Thursday, October 25, 2007
A Cutting from Vogel and the White Bull-On Images
Looking at the painting across the room Elisa realized it was starting to come together. The multi-colored background that surrounded the man’s head looked like the patterns in the Persian rugs that lay on the floor of her mother’s home. It was odd how painting worked. She had started with a white canvas that she seasoned with a red wash. Then, she took a white crayon and drew the figure as precisely as she could. At this point, her painting looked realistic. She then began using white and black paints to define the subject’s physicality. From then on it was a matter of adding paint to create the emotional expressions she was trying to convey to the viewer. She did not call the images, but they came nonetheless, unbidden to the surface of her thought and found themselves upon the canvas. The images inhabited the four corners of the canvas, held in by the framing device. Sometimes one side was stronger than another. Imperceptibly, as she continued to work, the other side eventually grew in strength and a balance was maintained. It was through this process the images emerged and became plastic, more of a sculpture than a drawing.
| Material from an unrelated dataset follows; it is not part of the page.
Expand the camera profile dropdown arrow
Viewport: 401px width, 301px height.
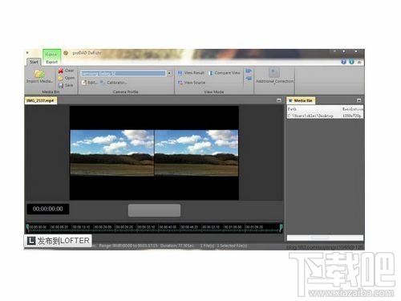[169, 73]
She loved the physicality of the work. The painting grew until a moment arrived when the work of art was complete. Sometimes, however, the work did not grow. Something went wrong and the creation took a wrong turn. At that moment, she would have to stop and scrape the paint from the canvas and begin again. It was usually a fault of consciousness. The error occurred usually at some moment when she began to think of the painting intellectually.